The week is ending with a fizzle. US Federal Reserve chairman Janet Yellen’s US Chamber of Commerce speech yesterday was short and devoid of anything to trade off. This left everyone fretting, not only about the Nikkei’s prospects below the key 14,000 – the cause of yesterday’s EUR/USD flash rally – but also how to decipher the Bank of England’s Mark Carney. Once, Carney was considered forthright (for a central banker) but now appears to be channelling Alan Greenspan, the former Fed chairman. Identifying and quantifying the central banker “data de jour” is like catching smoke with a baseball glove. Today’s US housing data and the Reuters Michigan Consumer Sentiment index will provide the data for the North American session.

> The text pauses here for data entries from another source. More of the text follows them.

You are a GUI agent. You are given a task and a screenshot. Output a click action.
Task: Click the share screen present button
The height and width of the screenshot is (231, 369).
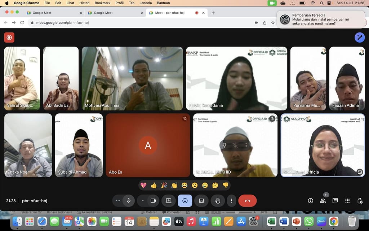[168, 201]
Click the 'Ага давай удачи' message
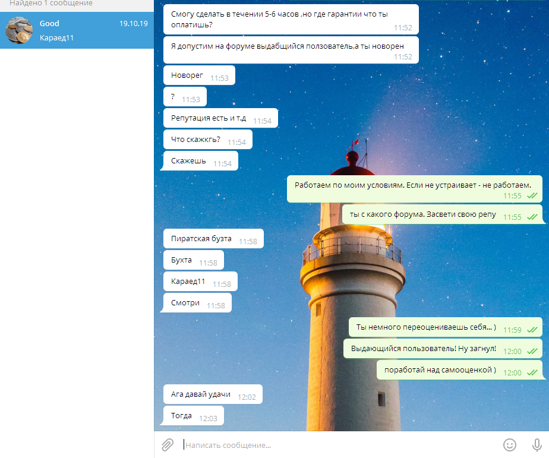549x458 pixels. tap(213, 394)
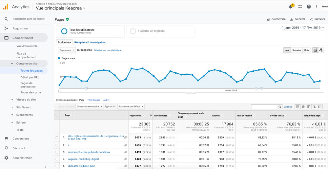The height and width of the screenshot is (169, 328).
Task: Click the table search input field
Action: (x=264, y=107)
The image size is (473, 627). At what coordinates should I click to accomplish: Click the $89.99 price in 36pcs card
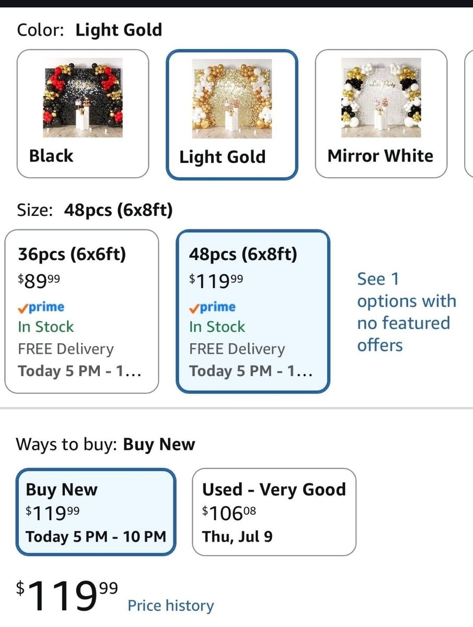pyautogui.click(x=39, y=281)
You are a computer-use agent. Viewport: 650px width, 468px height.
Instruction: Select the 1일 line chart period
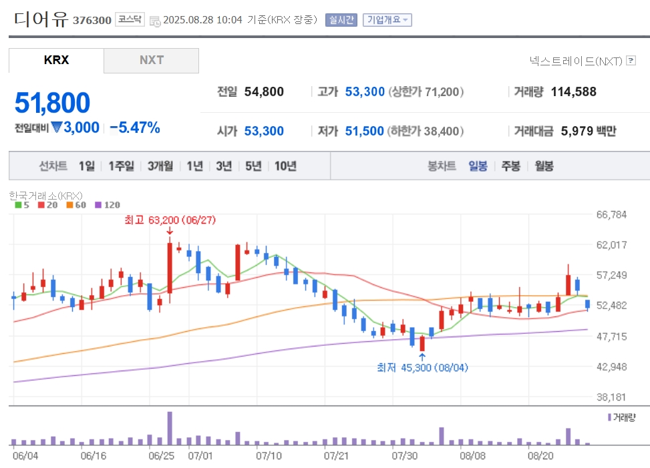[x=87, y=166]
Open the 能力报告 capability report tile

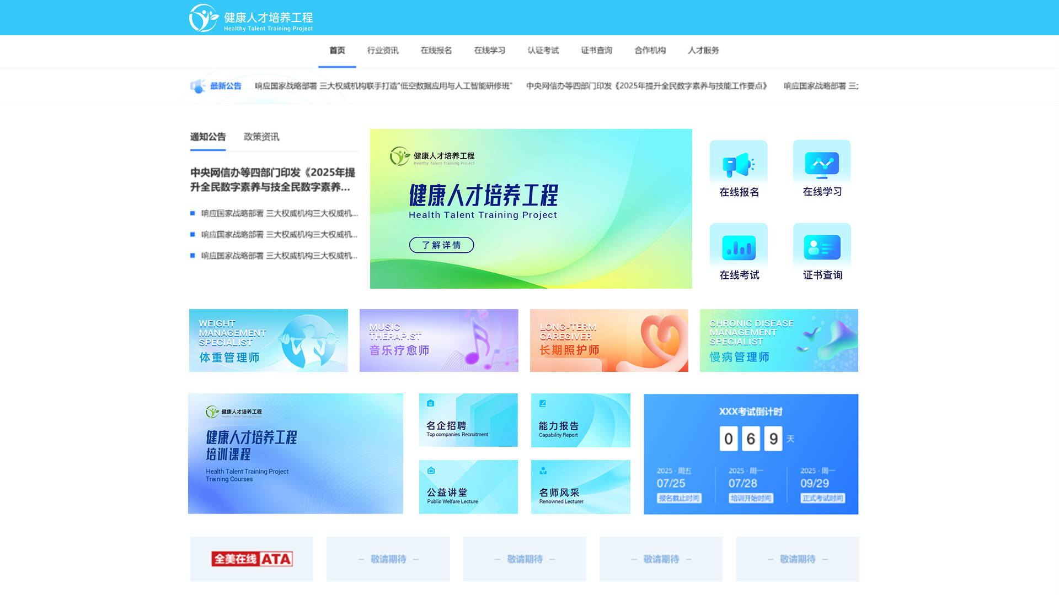(x=580, y=420)
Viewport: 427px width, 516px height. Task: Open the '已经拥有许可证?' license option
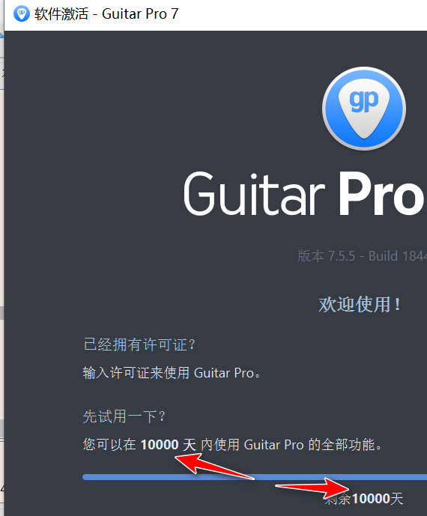(x=139, y=344)
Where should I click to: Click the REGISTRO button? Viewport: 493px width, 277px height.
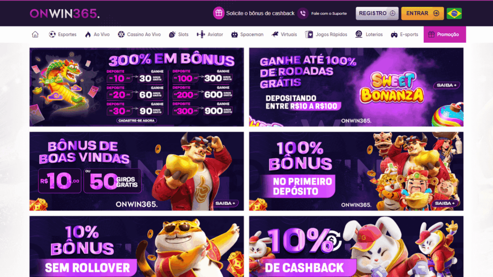(x=377, y=13)
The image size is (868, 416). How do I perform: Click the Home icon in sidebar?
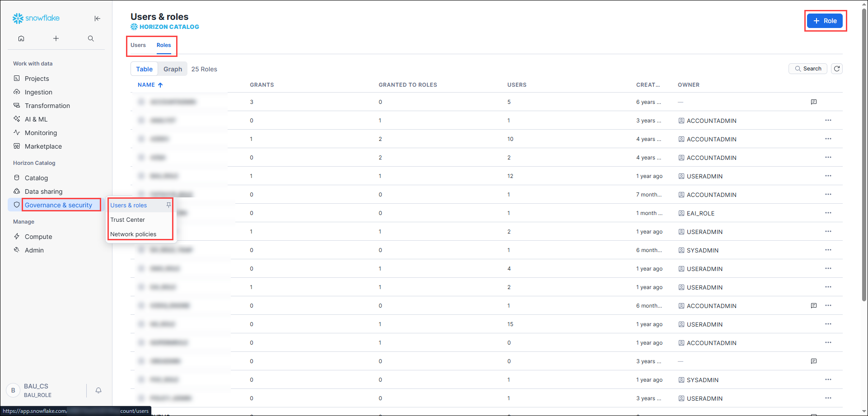coord(21,38)
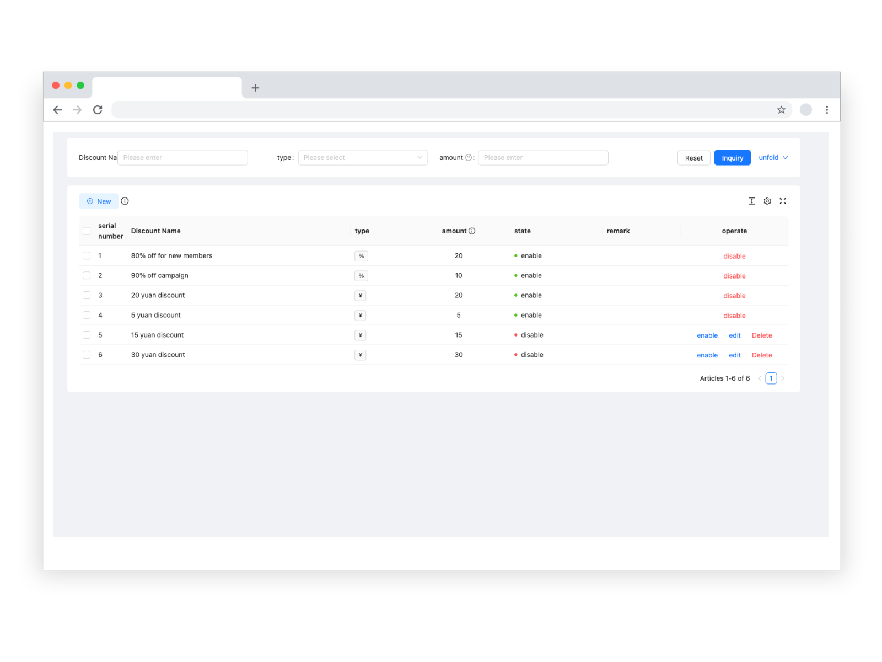Image resolution: width=882 pixels, height=662 pixels.
Task: Open column settings gear icon
Action: [x=767, y=201]
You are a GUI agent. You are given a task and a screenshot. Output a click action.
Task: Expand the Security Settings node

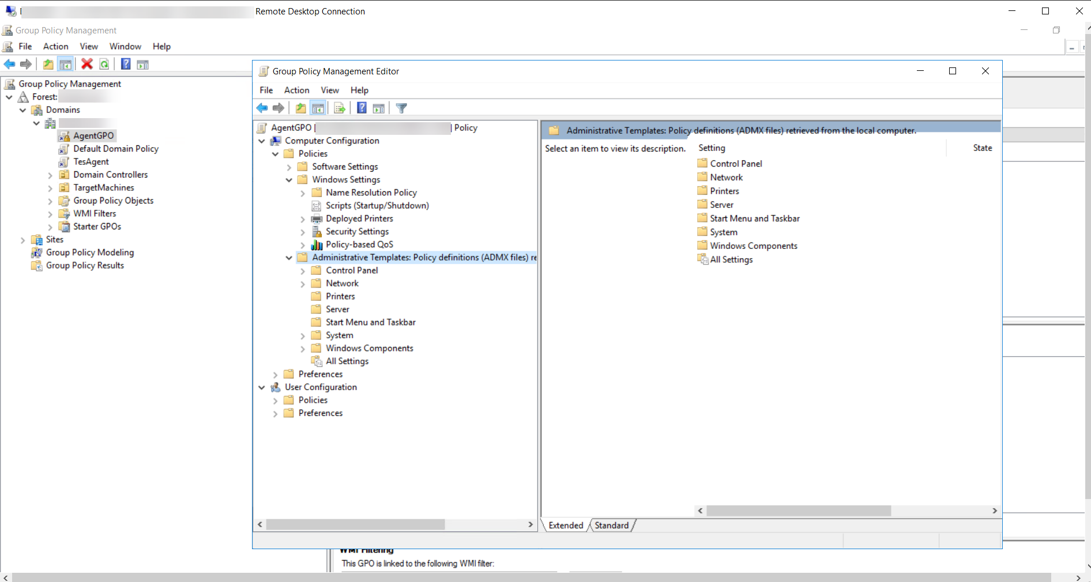click(x=303, y=232)
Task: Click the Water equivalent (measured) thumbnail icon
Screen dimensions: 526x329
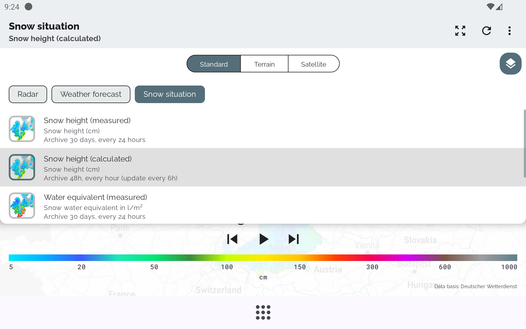Action: [22, 206]

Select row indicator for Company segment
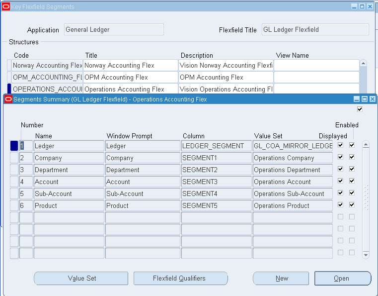(x=14, y=158)
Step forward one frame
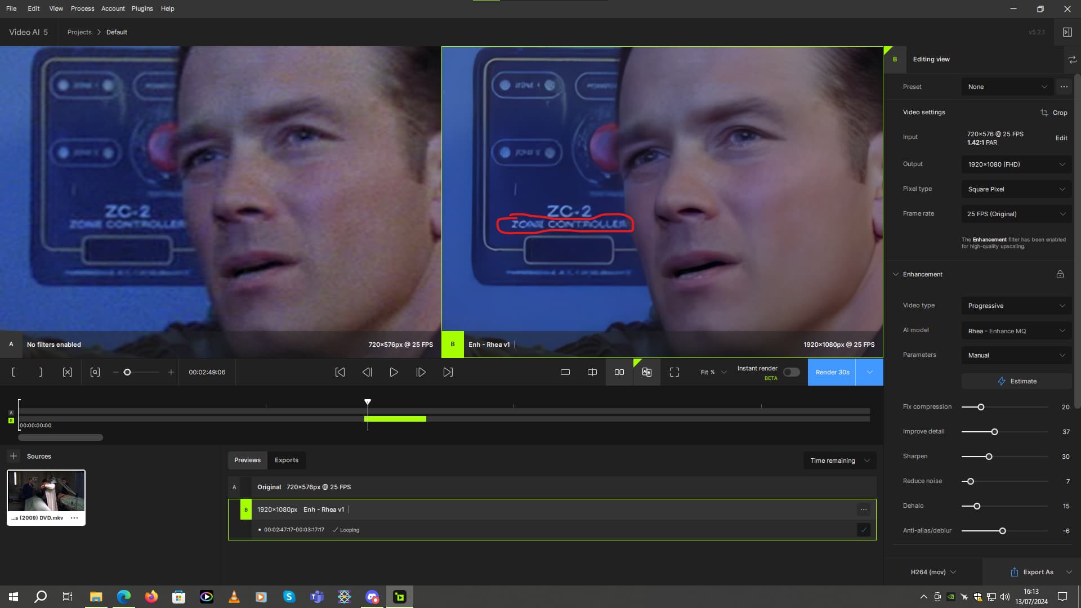The width and height of the screenshot is (1081, 608). [x=421, y=372]
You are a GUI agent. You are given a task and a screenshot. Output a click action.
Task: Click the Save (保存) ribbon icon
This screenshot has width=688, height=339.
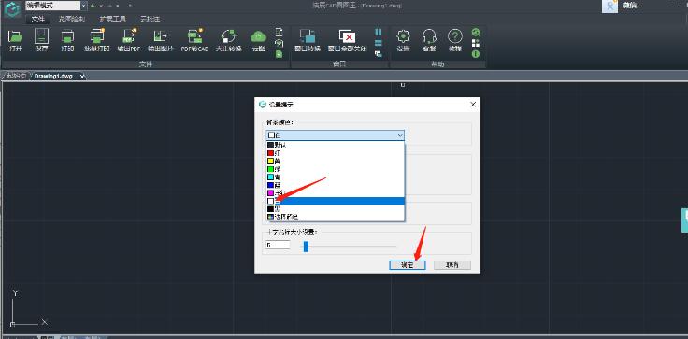click(42, 37)
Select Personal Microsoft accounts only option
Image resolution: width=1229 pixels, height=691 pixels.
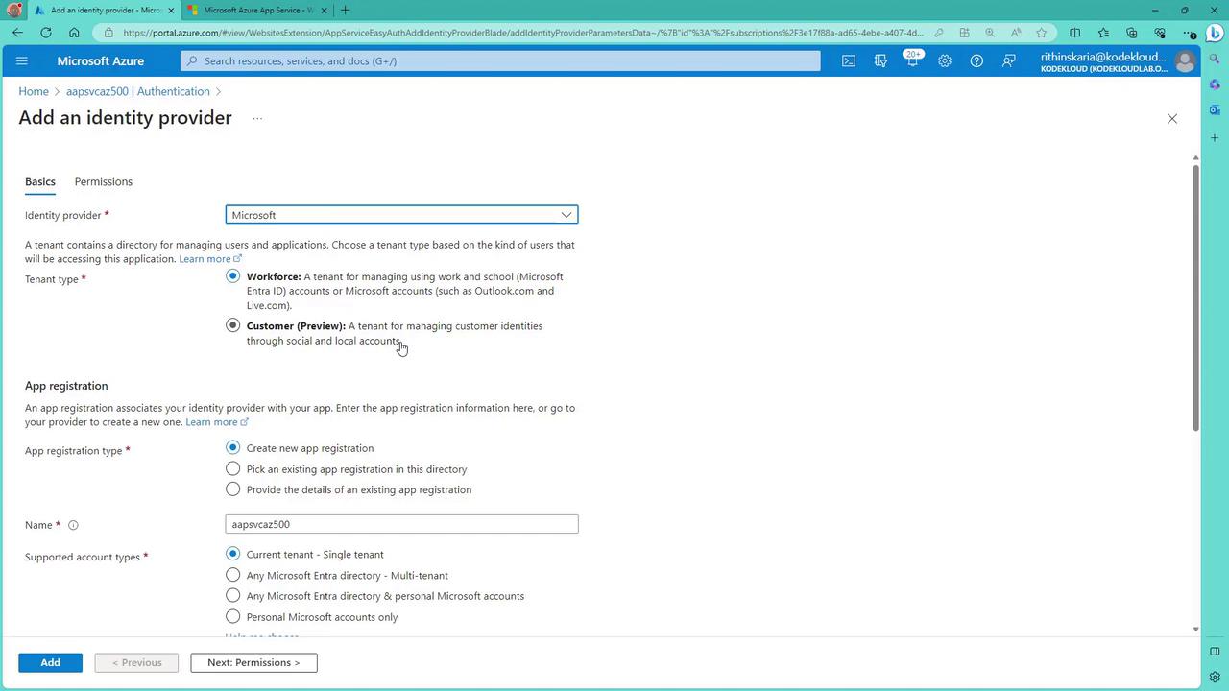pos(232,616)
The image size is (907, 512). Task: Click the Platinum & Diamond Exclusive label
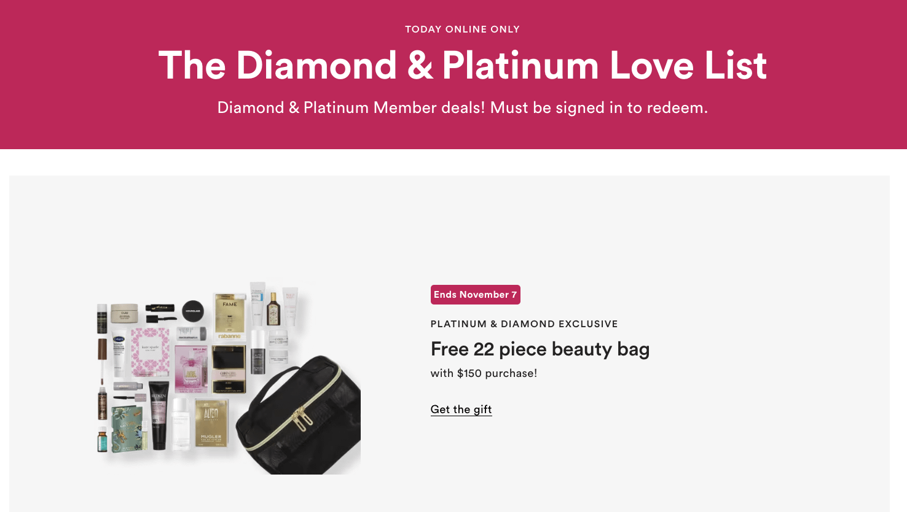[x=524, y=324]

Interest rate focus – the return of Godzilla
Godzilla, the creature from the deep, will be terrorising cinema-goers from next week while plunging US treasury yields scare forex markets. The US 10-year government bond yield made a new low this week at 2.49, well below April’s high of 2.80 and the 2.99 rate recorded at the beginning of January. It is clear, at this point, that the June Federal Reserve Open Market Committee (FOMC) meeting won’t offer up anything new. A late Q2 2015 hike seems more likely. Not content to allow the FOMC to hog the limelight, the ECB president Mario Draghi dropped a bombshell. He said that the central bank was ready to take action in June after earlier expressing concern about the strength of the EUR. Both these statements have gone a long way in convincing markets that some sort of stimulus package will be announced and EUR/USD dropped. However, the fact that the EUR/USD (currently 1.3690) is well above the February lows (1.3475), demonstrates the markets’ lack of faith in Draghi’s words. There is still three weeks to go before the ECB meeting and almost five weeks until the FOMC, exposing forex markets to more price action similar to yesterday’s EUR/USD move.
The week that was
The highlight of this week was Tuesday, while Thursday gets the award for being weird. On Tuesday, the news wires were reporting that “sources” at the Bundesbank said that they may be willing to support some stimulus measures from the ECB. EUR/USD, already under pressure from Draghi’s suggestion of policy action in June, fell even farther. Not to be outdone by events across the channel, the Bank of England’s Carney took centre stage when he threw a wet blanket over those expecting an early 2015 rate increase, citing concerns about the unquantifiable spare capacity. GBP/USD dropped from 1.6855 to 1.6755 in a hurry. Renewed selling of EUR/USD turned into a mad scramble to buy EUR/USD in the late morning in North America. There are a few theories floating around that have tried to explain the rationale behind the move including speculation (since denied) that Greece had introduced a retroactive tax on foreign holders of Greek bonds. That story also brought the pending Greek elections and the fate of the coalition back into the spotlight.
The week that will be
Canadian markets are closed on Monday as Canada officially kicks off summer with the Victoria Day holiday. That should sap some of the Canadian dollar liquidity out of the market but otherwise should not be a factor in global markets. Tuesday could be an interesting day with the Reserve Bank of Australia (RBA) minutes and the Reserve Bank of New Zealand’s inflation expectations vying for attention in Asia. There is a lot of data from the Eurozone and the UK next week. The British will be eyeing CPI, PPI, and Retail Sales data, the Bank of England (BoE) Monetary Policy Committee minutes and then GDP. Wednesday brings the Bank of Japan interest rate and monetary policy statement, both of which are expected to be unchanged. Friday’s Canadian CPI data could provide the loonie with some support if is on the high side of expectations.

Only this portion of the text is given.